After its Series A financing, Envelop Risk is looking at new lines of business and other potential capacity partners to work with as well.

Spry expects that the pandemic will change the risk profile of cyber. “With everybody working from home, there is much more use of online transactions, payments and business in general. The exposure has grown.”

“We think probably the recognition, visibility and need for cyber insurance has grown along with the growth of digital working.

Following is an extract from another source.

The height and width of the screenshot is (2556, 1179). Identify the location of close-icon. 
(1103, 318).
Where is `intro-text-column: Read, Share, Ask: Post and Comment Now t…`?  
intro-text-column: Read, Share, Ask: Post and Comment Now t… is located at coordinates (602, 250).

We actually expect there’ll be more demand for the underlying insurance products as a result of the COVID era,” Spry emphasized.

“We haven’t yet seen a big uptake in reinsurance, but we think that may be coming because we know that the demand for insurance is increasing as people see the value of cyber products.”

Envelop Risk only will reinsure affirmative cyber cover, via a standalone policy or as an explicit add-on or endorsement to another policy, but where there is a separate premium, he said, noting that the company avoids so-called “silent cyber exposure” by refusing to reinsure a property or casualty portfolio that does not separate and remove the cyber risk.

“The best way to deal with silent cyber is just to get rid of it. People should not be putting in badly worded exclusions that may or may not cover cyber. The better way to do it is to strip it out and deal with it as an affirmative product,” he said. “We’ve seen some really good momentum building around that philosophy; a lot of brokers share that belief too.”

The cleanup of silent cyber is well under way at Lloyd’s, in some of the larger European insurers as well as some of the larger U.S. primary insurers. “Cyber is now more likely to be excluded from property policies, particularly, which means there is a greater push to sell standalone affirmative cyber. This is a very, very useful thing for certainty and for the development of cyber insurance,” Spry said.

This article first was published in Insurance Journal’s sister publication, Carrier Management.